Mais il existe un problème avec la façon dont certaines communautés perçoivent le handicap.

« Il y a de l’ignorance », explique Ibrahima.

« Les gens pourraient y voir une punition de Dieu ou croire à un phénomène de sorcellerie.  »

« Ce point de vue est répandu et tabou. »

« Il y a des sacrifices dangereux et certains enfants sont parfois ciblés. »

« Les gens ne verraient pas Marième et Ndèye comme des jumelles siamoises.

« Ils les verraient comme un bébé avec deux têtes et leur vie serait définitivement en danger. »

Trouver des solutions

C’est ainsi qu’a commencé le combat d’Ibrahima pour protéger ses filles.

A la suite de ses plaintes, elles ont été transférées dans une pièce sécurisée, à l’abri des regards indiscrets.

Elles étaient chacune dotées d’un cerveau en bonne santé, ainsi que d’un cœur et de poumons.

Mais elles partageaient un seul foie, une vessie et un système digestif. Elles avaient chacune un estomac,mais les deux estomacs étaient liés, et trois reins en tout.

Elles avaient toutes deux le contrôle du bras commun, bien que ce soit principalement Ndèye, la jumelle la plus forte, qui l’utilisait.

Mais juste au moment où Ibrahima commençait à en savoir plus sur leur état, il devint clair que rien n’avait été prévu pour les aider.

« Personne n’avait contacté de spécialistes », dit-il.

« Personne ne les aidait. Ils attendaient juste leur mort. »

C’est donc à ce moment qu’il a finalement pris les choses en main.

Âgées de trois semaines, les filles ont été renvoyées chez elles où leur mère se remettait encore de sa césarienne.

Incapable de dire la vérité, le couple a menti à des amis et voisins, expliquant que leur enfant était toujours à l’hôpital.

Mais lorsqu’Ibrahima retourna au travail, en liaison avec des partenaires internationaux pour organiser des excursions touristiques dans la région, son esprit était en ébullition.
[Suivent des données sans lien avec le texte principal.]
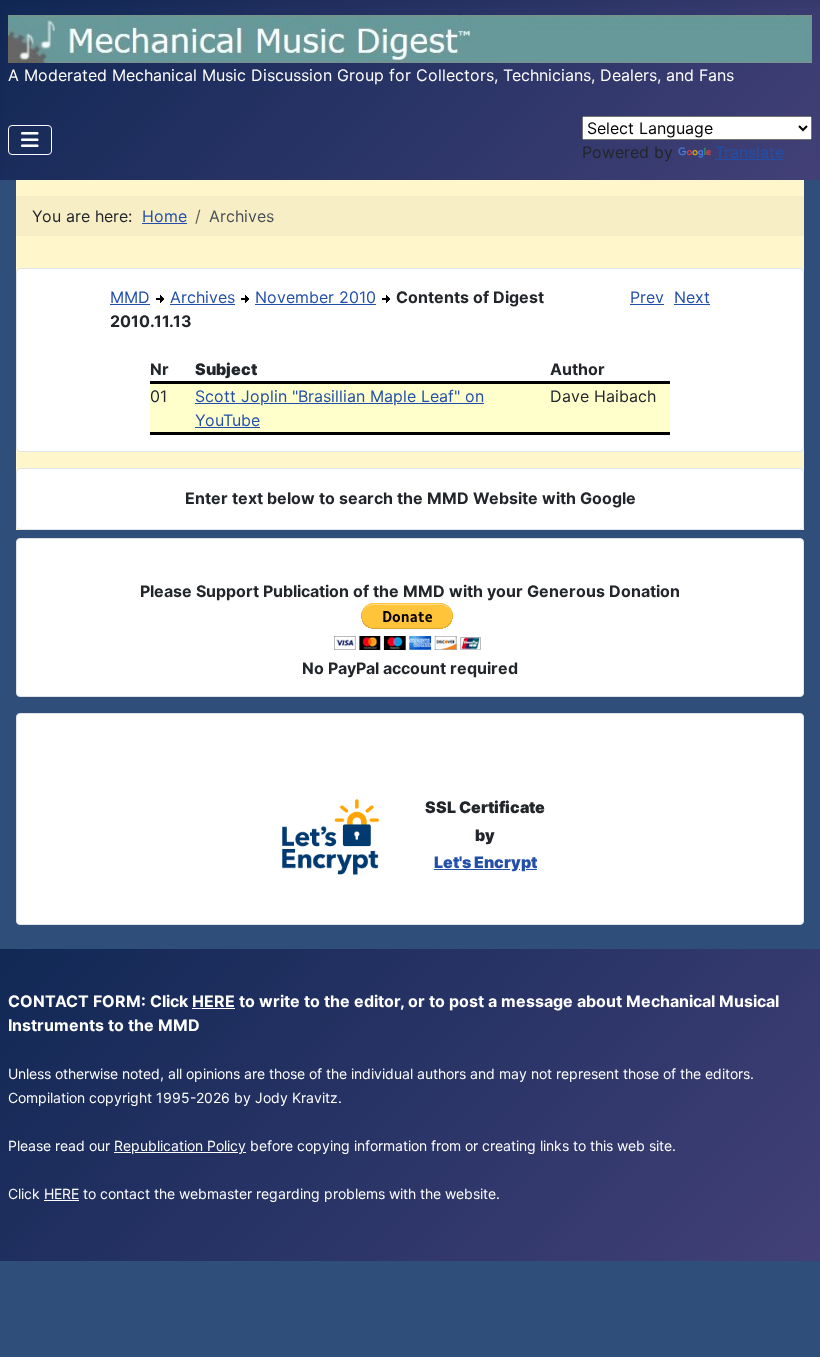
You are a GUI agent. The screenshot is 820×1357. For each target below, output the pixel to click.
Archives (202, 297)
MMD (130, 297)
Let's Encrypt (485, 862)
« À chaque pause, je faisais des recherches sur les jumeaux siamois », dit-il.

« Je devais relever ledéfi, par respect pour les filles. Je ne souhaite pas appeler cela un problème, et j’avais besoin d’aide. »

Ibrahima a commencé à contacter les hôpitaux un par un, pour s’assurer qu’une séparation était possible.

Premièrement, en raison deses relations de travail avec Bruxelles, il a essayé la Belgique, mais on lui a dit qu’il n’y avait pas d’hôpital pouvant aider.

Il a ensuite essayé l’Allemagne, où vivaient deux de ses sœurs, mais il n’existait pas d’hôpitaux expérimentés dans des cas aussi complexes.

Il a essayé le Zimbabwe, la Norvège, la Suède et des hôpitaux américains, Seattle à Washington, Jacksonville en Floride et Baltimore au Maryland.

Les médecins d’un hôpital l’ont informé qu’il lui faudrait donner un million de dollars pour que les filles puissent être examinées.

En dernier recours, il a essayé la France en raison des liens étroits que le pays entretient avec le Sénégal.